- Requirements -
Collect every line of the items that contains the word "black".
— BEGIN Data supplied —
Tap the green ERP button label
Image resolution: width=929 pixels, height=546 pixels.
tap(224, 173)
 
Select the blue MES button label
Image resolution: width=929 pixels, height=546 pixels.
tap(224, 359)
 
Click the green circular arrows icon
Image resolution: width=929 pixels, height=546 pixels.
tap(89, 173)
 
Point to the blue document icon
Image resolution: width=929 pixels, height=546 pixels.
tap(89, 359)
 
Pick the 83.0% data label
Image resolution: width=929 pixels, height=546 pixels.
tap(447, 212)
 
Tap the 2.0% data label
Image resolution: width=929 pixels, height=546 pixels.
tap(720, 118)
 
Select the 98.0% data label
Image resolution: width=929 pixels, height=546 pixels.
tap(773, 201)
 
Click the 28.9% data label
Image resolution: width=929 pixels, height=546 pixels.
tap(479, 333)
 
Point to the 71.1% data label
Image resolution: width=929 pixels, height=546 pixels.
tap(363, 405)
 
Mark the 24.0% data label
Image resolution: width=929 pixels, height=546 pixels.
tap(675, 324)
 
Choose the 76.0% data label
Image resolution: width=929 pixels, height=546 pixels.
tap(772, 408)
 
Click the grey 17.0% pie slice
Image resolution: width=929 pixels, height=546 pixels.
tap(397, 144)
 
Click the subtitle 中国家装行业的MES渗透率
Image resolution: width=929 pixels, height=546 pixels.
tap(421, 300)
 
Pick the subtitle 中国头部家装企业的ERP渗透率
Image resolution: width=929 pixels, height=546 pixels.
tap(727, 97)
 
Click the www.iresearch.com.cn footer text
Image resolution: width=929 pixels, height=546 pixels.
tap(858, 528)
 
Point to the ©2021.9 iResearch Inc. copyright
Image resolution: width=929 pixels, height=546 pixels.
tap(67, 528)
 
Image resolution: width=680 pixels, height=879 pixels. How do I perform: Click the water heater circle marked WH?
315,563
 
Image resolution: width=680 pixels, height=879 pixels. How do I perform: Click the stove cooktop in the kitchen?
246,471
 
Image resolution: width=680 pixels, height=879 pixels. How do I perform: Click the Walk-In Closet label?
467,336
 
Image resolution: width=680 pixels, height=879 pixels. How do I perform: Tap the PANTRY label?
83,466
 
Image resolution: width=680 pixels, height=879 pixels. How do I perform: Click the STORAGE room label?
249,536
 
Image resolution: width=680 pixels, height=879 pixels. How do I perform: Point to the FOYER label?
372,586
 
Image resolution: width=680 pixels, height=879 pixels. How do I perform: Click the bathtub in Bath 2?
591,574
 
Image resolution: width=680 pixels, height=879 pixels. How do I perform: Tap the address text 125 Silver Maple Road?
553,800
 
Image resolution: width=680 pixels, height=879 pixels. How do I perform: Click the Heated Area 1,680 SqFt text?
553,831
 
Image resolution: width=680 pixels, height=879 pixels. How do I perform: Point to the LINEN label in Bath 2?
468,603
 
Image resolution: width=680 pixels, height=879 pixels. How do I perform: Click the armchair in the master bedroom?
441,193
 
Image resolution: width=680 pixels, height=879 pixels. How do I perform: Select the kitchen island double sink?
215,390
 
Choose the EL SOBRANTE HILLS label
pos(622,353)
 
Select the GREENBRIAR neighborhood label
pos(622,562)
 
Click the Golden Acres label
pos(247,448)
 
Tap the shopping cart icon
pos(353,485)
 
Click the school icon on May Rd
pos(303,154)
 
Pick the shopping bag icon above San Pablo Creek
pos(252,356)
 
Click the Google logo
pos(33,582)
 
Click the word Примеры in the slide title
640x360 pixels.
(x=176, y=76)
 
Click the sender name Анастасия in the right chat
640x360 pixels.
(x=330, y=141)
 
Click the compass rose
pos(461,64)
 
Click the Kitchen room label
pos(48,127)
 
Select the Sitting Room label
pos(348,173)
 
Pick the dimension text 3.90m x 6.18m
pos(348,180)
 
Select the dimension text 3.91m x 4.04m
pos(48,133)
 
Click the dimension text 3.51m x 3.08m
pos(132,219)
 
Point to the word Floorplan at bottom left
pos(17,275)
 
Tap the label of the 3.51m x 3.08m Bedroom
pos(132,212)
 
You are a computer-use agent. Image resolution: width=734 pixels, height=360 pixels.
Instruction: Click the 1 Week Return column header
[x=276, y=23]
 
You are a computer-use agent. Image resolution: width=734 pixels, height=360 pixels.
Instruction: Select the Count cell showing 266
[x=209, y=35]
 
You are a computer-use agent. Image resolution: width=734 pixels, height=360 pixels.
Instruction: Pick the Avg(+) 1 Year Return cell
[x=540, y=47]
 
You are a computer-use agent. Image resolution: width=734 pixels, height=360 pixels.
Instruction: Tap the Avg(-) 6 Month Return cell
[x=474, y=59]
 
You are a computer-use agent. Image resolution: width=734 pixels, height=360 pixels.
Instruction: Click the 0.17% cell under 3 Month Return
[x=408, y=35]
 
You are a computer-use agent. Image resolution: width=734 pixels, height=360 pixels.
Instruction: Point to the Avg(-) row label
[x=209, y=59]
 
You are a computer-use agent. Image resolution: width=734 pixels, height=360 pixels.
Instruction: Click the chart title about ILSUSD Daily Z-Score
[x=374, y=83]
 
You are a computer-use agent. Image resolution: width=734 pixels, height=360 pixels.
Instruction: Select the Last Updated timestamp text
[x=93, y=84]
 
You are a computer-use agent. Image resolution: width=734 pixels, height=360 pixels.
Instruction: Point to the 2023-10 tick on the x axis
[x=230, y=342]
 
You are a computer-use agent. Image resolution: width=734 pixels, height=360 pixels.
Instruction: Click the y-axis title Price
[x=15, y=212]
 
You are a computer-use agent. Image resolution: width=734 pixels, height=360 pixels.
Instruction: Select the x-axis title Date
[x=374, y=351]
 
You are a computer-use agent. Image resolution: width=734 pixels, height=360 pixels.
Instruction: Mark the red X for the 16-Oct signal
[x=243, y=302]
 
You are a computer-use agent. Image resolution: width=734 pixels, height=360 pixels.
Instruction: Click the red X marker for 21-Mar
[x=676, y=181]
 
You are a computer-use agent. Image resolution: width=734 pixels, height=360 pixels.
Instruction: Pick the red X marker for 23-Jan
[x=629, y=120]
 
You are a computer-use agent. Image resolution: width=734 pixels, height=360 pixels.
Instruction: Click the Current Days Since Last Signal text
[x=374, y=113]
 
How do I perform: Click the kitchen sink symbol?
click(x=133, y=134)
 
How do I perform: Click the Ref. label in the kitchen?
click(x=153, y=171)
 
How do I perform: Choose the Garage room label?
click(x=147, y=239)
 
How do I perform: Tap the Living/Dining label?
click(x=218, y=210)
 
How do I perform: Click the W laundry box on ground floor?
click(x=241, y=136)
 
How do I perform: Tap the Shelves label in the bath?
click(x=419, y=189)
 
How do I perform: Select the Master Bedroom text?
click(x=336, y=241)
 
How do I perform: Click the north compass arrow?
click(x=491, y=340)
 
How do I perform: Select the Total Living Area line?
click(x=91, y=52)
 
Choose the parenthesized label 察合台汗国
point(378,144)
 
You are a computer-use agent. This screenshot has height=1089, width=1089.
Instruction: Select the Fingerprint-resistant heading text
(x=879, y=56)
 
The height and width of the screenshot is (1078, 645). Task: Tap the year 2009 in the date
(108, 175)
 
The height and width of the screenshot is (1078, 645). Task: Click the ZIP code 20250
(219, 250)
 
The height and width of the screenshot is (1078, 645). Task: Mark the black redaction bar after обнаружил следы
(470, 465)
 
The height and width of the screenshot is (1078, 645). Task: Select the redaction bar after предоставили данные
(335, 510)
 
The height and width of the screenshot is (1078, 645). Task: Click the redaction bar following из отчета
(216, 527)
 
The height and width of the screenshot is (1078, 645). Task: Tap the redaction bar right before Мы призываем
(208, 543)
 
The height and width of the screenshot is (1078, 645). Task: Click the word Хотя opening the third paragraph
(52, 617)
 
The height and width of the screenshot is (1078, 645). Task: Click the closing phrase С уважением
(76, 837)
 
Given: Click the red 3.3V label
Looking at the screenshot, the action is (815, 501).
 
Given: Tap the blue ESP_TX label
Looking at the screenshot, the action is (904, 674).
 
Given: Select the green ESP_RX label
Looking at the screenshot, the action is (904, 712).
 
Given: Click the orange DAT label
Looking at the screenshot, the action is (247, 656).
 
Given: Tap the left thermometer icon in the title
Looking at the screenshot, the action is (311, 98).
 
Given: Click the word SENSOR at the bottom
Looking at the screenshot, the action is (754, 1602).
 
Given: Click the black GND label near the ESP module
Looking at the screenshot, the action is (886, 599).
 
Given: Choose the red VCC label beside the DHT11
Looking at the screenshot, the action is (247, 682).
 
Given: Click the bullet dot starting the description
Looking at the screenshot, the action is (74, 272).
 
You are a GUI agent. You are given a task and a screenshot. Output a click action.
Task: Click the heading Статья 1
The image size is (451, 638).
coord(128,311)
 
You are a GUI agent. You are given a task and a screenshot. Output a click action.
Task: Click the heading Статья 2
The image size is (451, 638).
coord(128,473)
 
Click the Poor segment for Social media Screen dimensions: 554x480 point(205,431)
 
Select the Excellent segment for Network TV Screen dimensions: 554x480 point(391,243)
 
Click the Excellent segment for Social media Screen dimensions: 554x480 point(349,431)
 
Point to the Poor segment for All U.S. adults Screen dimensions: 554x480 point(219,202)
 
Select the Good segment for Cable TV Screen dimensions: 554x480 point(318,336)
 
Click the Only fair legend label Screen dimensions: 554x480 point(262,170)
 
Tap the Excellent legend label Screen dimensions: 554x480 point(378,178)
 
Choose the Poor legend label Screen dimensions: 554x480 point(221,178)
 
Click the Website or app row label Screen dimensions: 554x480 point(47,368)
— END Data supplied —
- Answer to the exercise -
The height and width of the screenshot is (1078, 645). Task: Mark the black redaction bar after обнаружил следы
Given: Click the black GND label near the ESP module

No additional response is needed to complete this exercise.